To keep cost down, and keep as a toy aspect, the robot shall use only 2 micro motors to drive the movement of the robot.

L1-3:

The robot shall be designed in a way to cost less than $250.

L1-4:

The robot shall have a custom PCB as platform to build from and will incorporate peripherals for sensors.

L1-5:

The robot shall have a chassis large enough to house a 3×7 cm 3DoT board.

L1-6:

The robot will weigh no more than 450 grams.

Level 2 Requirements

System

L2-1:

Communication to the robot will be through the BLE Bluetooth module.

L2-2:

The robot shall use a single RCR123A 3.7 V, 650mA rechargeable Li-ion battery to power the 3DoT board, which will power the drivetrain and all attached peripherals.

L2-3:

The robot shall use three Light sensors and three IR LEDs connected to a custom sensor PCB to handle intersection detection and for either line following or hedge following.

L2-4:

The robot shall use a Parallax Ping ultrasonic sensor ((detect other robots) to handle robot avoidance.

L2-5:

The robot shall use 3D printed chassis and legs. This follows from the project level requirement about using 3D printed parts.

L2-6:

The robot will use a cam system identical to that of 3DoT David to drive the movement of the legs while navigating through the maze.

L2-7:

The robot shall use 2 micro guard motors to drive the motion of the robot.

L2:8

The robot shall incorporate 6 legs in the design of the drivetrain to improve stability while moving, to support its own weight and to mimic the behavior of a spider.

L2-9:

The robot shall have a cover to assist in the wire management and to give it a spider feature.

L2-10:

The robot shall have (2) LEDs acting as eyes of the spider.

Sub-System

L2-4a:

The Ultrasonic sensor shall have a range of 10 centimeter to 25 cm to detect and respond accordingly to non-navigable and navigable (i.e., other robots).

L2-5a:

The robot shall use PLA or ABS filament in the fabrication of the chassis and legs. This will minimize the mass of the robot, while at the same time being strong enough to hold its weight.

L2-6a:

Gears shall have a gear capture system to prevent them from popping (main issue encountered in 3DoT David design).

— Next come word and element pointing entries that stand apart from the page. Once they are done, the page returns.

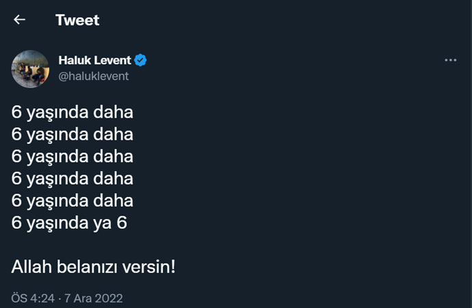The height and width of the screenshot is (308, 472).
Task: Click the first "6 yaşında daha" line
Action: (72, 111)
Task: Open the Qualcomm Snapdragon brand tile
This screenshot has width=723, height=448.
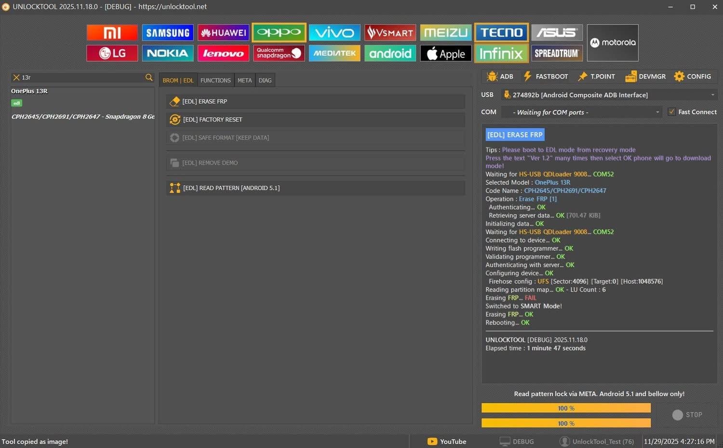Action: (279, 53)
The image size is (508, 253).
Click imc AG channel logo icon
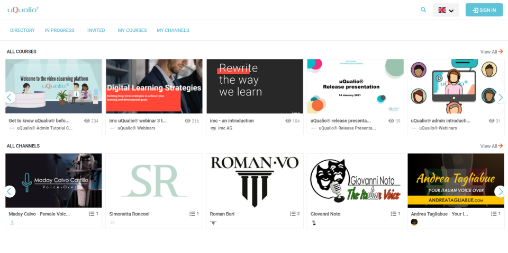[213, 128]
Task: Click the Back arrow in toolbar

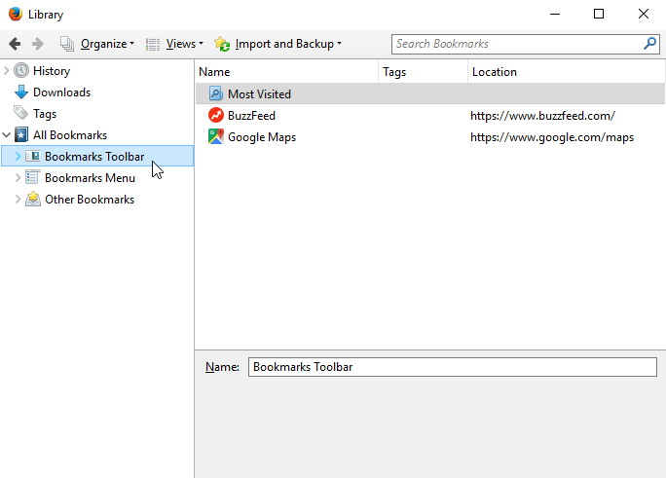Action: pyautogui.click(x=15, y=44)
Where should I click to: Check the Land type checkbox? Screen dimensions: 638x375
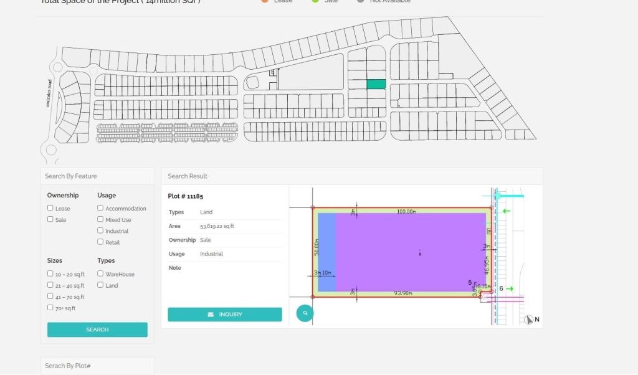(100, 285)

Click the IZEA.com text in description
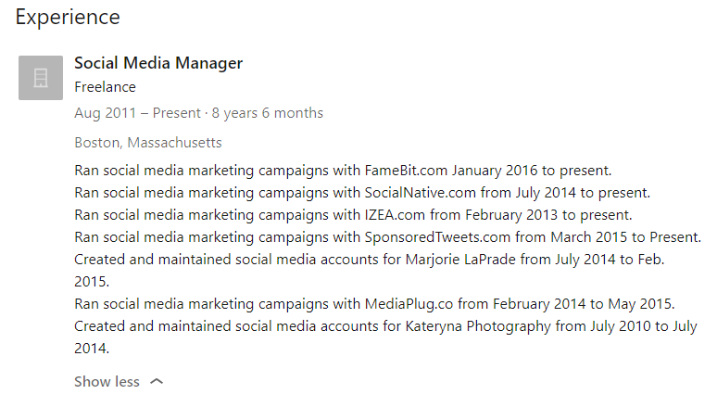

This ensures the cam system will work without fear of popping gears.

L2-8a:

The robot shall operate in a tripod form, having three legs (2 outer in one side and middle leg in the other side) to provide stability while moving.

Conclusion

3DoT Hexy follows the program objectives defined by the customer. Several revisions for the Level 1 and Level 2 requirements were made after meeting with the customer and clarifying details on certain topics. A recommendation for future MSTs is to meet with the customer on a frequent basis to clarify any questions regarding customer expectations or mission constraints.